To use the file based data store, add this to your repository.xml before the </Repository>:

    <DataStore class="org.apache.jackrabbit.core.data.FileDataStore"/>

File Data Store

The file data store stores each binary in a file. The file name is the hash code of the content. When reading, the data is streamed directly from the file (no local or temporary copy of the file is created). The file data store does not use any local cache, that means content is directly read from the files as needed. New content is first stored in a temporary file, and later renamed / moved to the right place.

Because the data store is append-only, the FileDataStore is guaranteed to be consistent after a crash (unlike the BundleFsPersistenceManager). It is usually faster than the DbDataStore, and the preferred choice unless you have strict operational reasons to put everything into a database.

Configuration

This is a full configuration using the default values:

    <DataStore class="org.apache.jackrabbit.core.data.FileDataStore">
        <param name="path" value="${rep.home}/repository/datastore"/>
        <param name="minRecordLength" value="100"/>
    </DataStore>

All configuration options are optional:

  • path: The name of the directory where this data store keeps the files. The default is /repository/datastore.
  • minRecordLength: The minimum object length. The default is 100 bytes; smaller objects are stored inline (not in the data store). Using a low value means more objects are kept in the data store (which may result in a smaller repository, if the same object is used in many places). Using a high value means less objects are stored in the datastore (which may result in better performance, because less datastore access is required). There is a limitation on the minRecordLength: the maximum value is around 32000. The reason for this is that Java doesn't support strings longer than 64 KB in writeUTF.

Database Data Store

The database data store stores data in a relational database. All content is stored in one table, the unique key of the table is the hash code of the content.

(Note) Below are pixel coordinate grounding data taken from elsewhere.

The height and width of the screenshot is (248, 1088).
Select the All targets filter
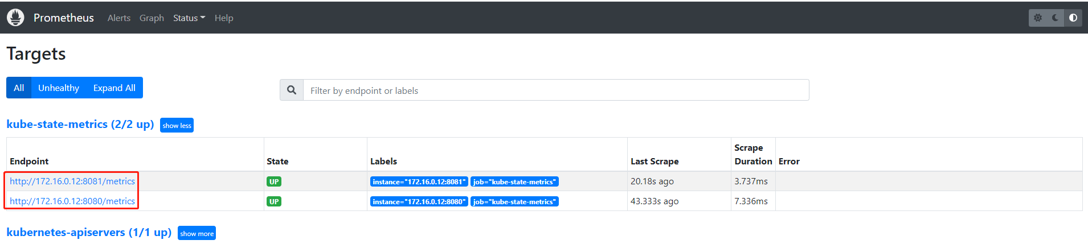tap(19, 88)
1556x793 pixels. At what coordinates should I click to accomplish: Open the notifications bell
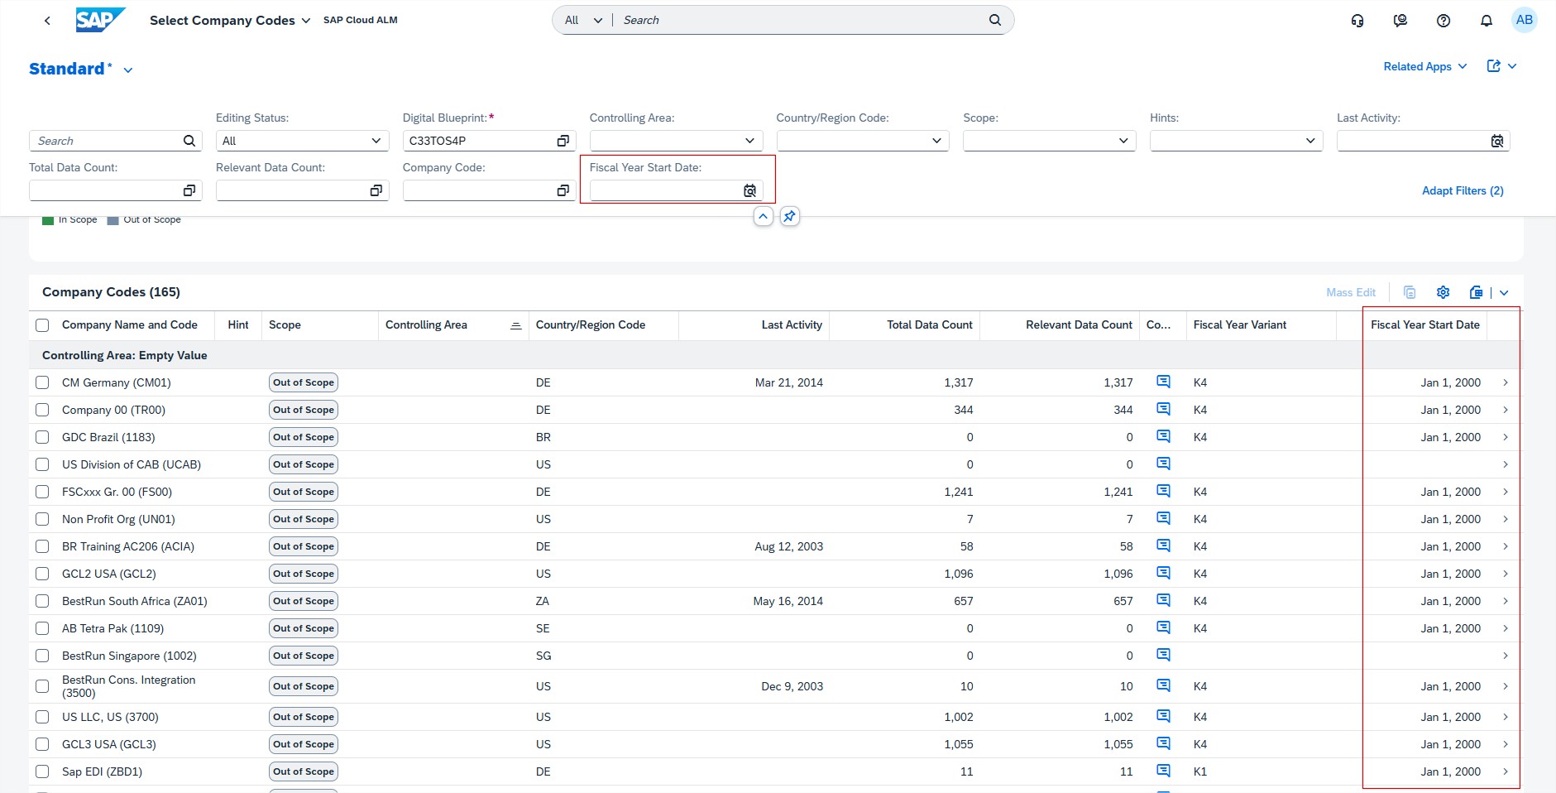pos(1486,21)
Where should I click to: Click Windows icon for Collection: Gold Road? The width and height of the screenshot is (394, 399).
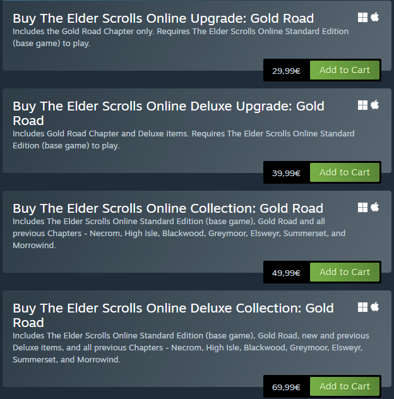point(362,207)
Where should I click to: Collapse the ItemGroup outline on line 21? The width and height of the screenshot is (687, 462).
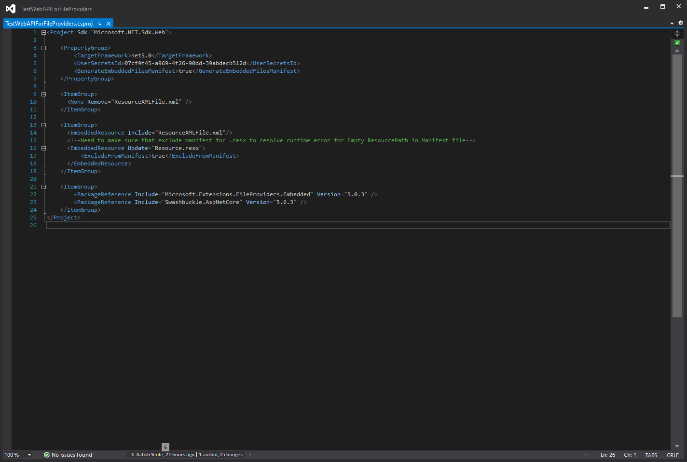click(43, 187)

When reading, the data may be first copied to a temporary file on the server, or streamed directly from the database (depending on the copyWhenReading setting). New content is first stored in the table under a unique temporary identifier, and later the key is updated to the hash of the content.

When adding a record, by default the stream is first copied to a temporary file. If you get the exception "Can not insert new record java.io.IOException: No space left on device" that means your temporary directory is too small. The reason for the temp file is: most databases need to know the stream size when adding a record, and the JCR API doesn't provide a way to do that. The mechanism used to add a record depends on the property "storeStream" in resource org/apache/jackrabbit/core/data/db/<databaseType>.properties. Implemented mechanisms are: "tempFile" (default; create a temp file before adding a record), "-1" (use the length -1 when adding the record; currently only supported by the H2 database), and "max" (use the length Integer.MAX_VALUE).

Configuration

Here is a possible configuration using the database data store:

     <DataStore class="org.apache.jackrabbit.core.data.db.DbDataStore">
        <param name="url" value="jdbc:postgresql:test"/>
        <param name="user" value="sa"/>
        <param name="password" value="sa"/>
        <param name="databaseType" value="postgresql"/>
        <param name="driver" value="org.postgresql.Driver"/>
        <param name="minRecordLength" value="1024"/>
        <param name="maxConnections" value="3"/>
        <param name="copyWhenReading" value="true"/>
        <param name="tablePrefix" value=""/>
        <param name="schemaObjectPrefix" value=""/>
    </DataStore>

The configuration options are:

  • url: The database URL (required).
  • user: The database user name (required).
  • password: The database password (required).
  • databaseType: The database type. By default the sub-protocol of the JDBC database URL is used if it is not set. It must match the resource file [databaseType].properties. Example: mysql. Currently supported are: db2, derby, h2, mssql, mysql, oracle, sqlserver.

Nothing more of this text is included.